Le luci si spengono sulla 64°edizione del festival di Cannes con grande dispiacere perchè la vita festivaliera è una forza senza eguali che si può vivere come un sogno. La kermesse di quest’anno ha avuto un epilogo tutto sommato equo e restituisce quella qualità mancata per molti versi l’anno passato. Qualcuno potrà avere rammarichi per questa o altra preferenza ma è indubbio che la Palma d’Oro assegnata a
The Tree of Life di Terrence Malick sa mettere d’accordo tutti in un film veramente da grande festival per la sua originalità di linguaggio che ha prodotto equilibrio nell’economia di un racconto narrativo e allegorico.

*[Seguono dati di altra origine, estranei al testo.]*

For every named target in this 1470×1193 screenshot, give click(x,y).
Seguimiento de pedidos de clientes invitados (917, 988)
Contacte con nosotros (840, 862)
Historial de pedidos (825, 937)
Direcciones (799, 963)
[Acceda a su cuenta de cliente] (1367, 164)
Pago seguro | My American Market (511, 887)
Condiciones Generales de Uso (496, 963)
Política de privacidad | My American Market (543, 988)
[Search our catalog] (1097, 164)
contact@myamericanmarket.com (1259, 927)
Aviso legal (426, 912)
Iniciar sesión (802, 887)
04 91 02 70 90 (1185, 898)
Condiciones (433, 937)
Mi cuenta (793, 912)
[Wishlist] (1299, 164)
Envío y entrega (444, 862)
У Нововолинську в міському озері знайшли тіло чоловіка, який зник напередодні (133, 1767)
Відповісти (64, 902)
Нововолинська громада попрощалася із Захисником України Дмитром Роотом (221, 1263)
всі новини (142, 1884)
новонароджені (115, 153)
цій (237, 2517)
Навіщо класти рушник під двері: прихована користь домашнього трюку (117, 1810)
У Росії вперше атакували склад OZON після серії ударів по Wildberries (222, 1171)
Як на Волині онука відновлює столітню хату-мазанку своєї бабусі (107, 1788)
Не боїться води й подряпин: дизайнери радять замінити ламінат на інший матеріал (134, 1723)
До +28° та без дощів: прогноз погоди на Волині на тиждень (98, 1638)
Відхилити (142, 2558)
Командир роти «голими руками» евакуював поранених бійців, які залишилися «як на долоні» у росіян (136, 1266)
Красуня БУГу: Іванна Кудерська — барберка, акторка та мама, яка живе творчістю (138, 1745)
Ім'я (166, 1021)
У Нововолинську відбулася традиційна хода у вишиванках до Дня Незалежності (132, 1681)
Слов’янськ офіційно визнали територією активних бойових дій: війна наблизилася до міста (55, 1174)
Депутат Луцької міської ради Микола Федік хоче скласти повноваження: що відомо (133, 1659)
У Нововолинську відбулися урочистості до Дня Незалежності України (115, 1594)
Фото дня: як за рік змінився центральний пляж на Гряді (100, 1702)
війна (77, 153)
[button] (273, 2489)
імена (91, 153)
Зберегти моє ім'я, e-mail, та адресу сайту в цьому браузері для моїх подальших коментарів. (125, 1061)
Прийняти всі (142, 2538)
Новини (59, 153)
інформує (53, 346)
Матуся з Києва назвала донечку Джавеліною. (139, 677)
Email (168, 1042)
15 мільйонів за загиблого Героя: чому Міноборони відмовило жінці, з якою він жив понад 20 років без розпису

Palma d'Oro a 'The Tree of Life'
Il Gran Premio della Giuria se lo aggiudicano ex-aequo
Bir Zamanlar Anadolu'da di Nuri Bilge Ceylan,una produzione turca che racconta la metafora di un viaggio nella steppa e
Il ragazzo con la bicicletta di Jean-Pierre et Luc Dardenne,film intimo e psicologico sull’infanzia,piuttosto forte nei contrasti da ricordare il primo Truffaut. La migliore regia è prerogativa del danese Nicolas Winding Refn(già in evidenza per
Bronson)che con
Drive ha saputo metter in scena un thriller notturno e inquietante interpretato da Ryan Gosling. In quello per la sceneggiatura si è imposto l’israeliano
Hearat Shulayim di Joseph Cedar dove padre e figlio si confrontano con le loro differenze nella Gerusalemme odierna. I premi per le interpretazioni vanno alla statunitense Kirsten Dunst nel sorprendente
Melancholia di Lars Von Trier mentre quello maschile è appannaggio del francese Jean Dujardin,protagonista dell’originale
The Artist diretto dal connazionale Michel Hazanavicius.

Kirsten Dunst
Ancora Francia nel Premio della Giuria attribuito a
Polisse,terzo lavoro da regista dell’attrice Maïwenn. Torna alla vittoria con Malick il cinema americano a Cannes dopo l’ultima Palma vinta nel 2004 da
Fahrenheit 9/11 di Michael Moore e tutto sommato lascia tendenzialmente un’immagine positiva e felice della cinematografia a stelle e strisce. Nel complesso risulterà quella più premiata se includiamo oltre
The Tree of Life e la performance di Kirsten Dunst,il riconoscimento alla regia per
Drive che risulta di fatto una produzione made in Usa. L’affermazione ha suscitato code polemiche in occasione di un pubblico dibattito coinvolgendo nientemeno che Thierry Fremaux,direttore artistico del festival. Una domanda apparentemente curiosa si rivelerà insidiosa nel momento in cui tira in ballo interessanti presupposti culturali; Gli viene chiesto perché nella selezione ufficiale era presente soltanto un titolo di produzione americana. Il rappresentante festivaliero,fuori da ogni diplomazia ed in netta contraddizione con i verdetti,afferma che la cinematografia d’oltreoceano è ancorata ad un lavoro di serie molto adatto per le esigenze dei multiplex,ma ancora distante dalle tipicità del festival dove è primario il compito di ricerca e la scoperta del film come prototipo. Quando poi si rilegge con ragionamento il senso di una premiazione scopri che il cinema americano oltre ad aver vinto la Palma d’Oro con un vero prototipo,ha fornito il suo eccellente background a pellicole ed artisti europei gratificati anch’essi dai premi.

Thierry Fremaux
Nella dichiarazione di Fremaux cè un dogma datato e fin troppo parziale che a tutt’oggi non assolve una concezione credibile del panorama cinematografico. Oggi il cinema americano o,che dir si voglia,chiamato genericamente Hollywoodiano raggiunge una completezza esemplare riuscendo a produrre cinema di intrattenimento e d’autore e spesso anche tutti due insieme. L’individuo è sempre al centro delle sue attenzioni sensibilizzandone lo sguardo nei più vasti assetti sociali,tutto ciò esiste sia nel cinema
entertainment come in quello che ha nell’anima una sua originale diversità. Questo significa fare comunicazione moderna contemplando una coscienza di opinione pubblica ma nasce proprio da quel contatto quotidiano con il pubblico dei cinema,dei multiplex che Fremaux vuole snobbare. Una produzione non è mai imposta,vive anche di simbiosi con chi è seduto in poltrona interagendo con la sua cultura,così oggi un film riesce a parlare a tanti segmenti di spettatori. La globalità ancor maggiore che in passato raggiunta dalle pellicole statunitensi non è un caso,né tantomeno riferibile all’unica preminenza di politiche del marketing. Il segreto del suo successo sta anche nel saper usare codici universali che intravedono una profondità oltre i linguaggi locali.